A lot of the resources spent on developing new platforms don’t go into making a device work. Often, that can be done quite quickly using off-the-shelf components. What’s expensive is building closed, vertically integrated platforms, because that frequently requires re-inventing various wheels. Companies tend to build vertically integrated platforms because those are easier to monetize, not because they’re necessarily technically superior.
All of which is to say that the assumption that large profits are required to induce the creation of innovative devices and platforms is usually false. If there are large profits to be had, companies will focus their development dollars on proprietary platforms that will make it easier for them to capture a larger share of those profits. But if there are only modest profits to be had, companies will focus their development efforts on incremental improvements to existing technologies.
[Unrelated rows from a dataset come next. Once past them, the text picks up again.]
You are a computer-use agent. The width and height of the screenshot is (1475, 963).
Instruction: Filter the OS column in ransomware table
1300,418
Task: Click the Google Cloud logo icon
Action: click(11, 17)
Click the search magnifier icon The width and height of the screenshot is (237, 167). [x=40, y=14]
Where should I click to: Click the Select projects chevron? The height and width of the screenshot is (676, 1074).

Each step might therefore be less innovative than the introduction of a new proprietary platform, but because the incremental improvements can be produced so much more quickly, the overall pace of innovation is likely to be faster.
Perhaps more importantly, each generation of open technologies becomes a foundation on which a subsequent generation of open technologies can be built. Closed technologies tend not to work as well as foundations for subsequent generations of innovation, for two reasons. First, there’s the obvious point that licensing requirements impose considerable frictions. Secondly, closed technologies are more likely to be special-purpose and incompatible with other technologies, making it harder to build a new technology by combining several existing ones. Generally speaking, closed technologies are technological dead ends. They might be massively profitable to the company that created them, but unless they’re opened up they’re not likely to form the foundation for subsequent generations of technology as open technologies often do.
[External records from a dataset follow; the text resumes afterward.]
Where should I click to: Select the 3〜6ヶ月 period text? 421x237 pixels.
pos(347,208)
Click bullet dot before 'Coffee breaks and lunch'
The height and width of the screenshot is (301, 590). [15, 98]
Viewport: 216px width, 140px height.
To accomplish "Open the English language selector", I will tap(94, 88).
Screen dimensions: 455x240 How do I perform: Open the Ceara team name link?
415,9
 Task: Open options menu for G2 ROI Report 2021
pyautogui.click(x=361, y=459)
Thanks to all three of you who made it this far. In the next post I’ll wrap things up with a succinct summary of the argument I’ve laid out.
Update One nuance that I forgot to mention above is that whether products are tightly integrated is a distinct question from whether the platform those products comprise is open or closed. Obviously, some vertically integrated platforms, such as the iTunes/iPod combination, clearly are innovative and of benefit to consumers. However, there’s no reason to think that opening the platform up legally (that is, permitting other companies to reverse-engineer the devices) would undermine the advantages of tight integration.
Abolishing platform monopoly rights wouldn’t mean the end of vertically integrated platforms. Companies would still vertically integrate if and when doing so led to better products. What they would stop doing is vertically integrating their products simply because doing makes it easier for them to sue competitors.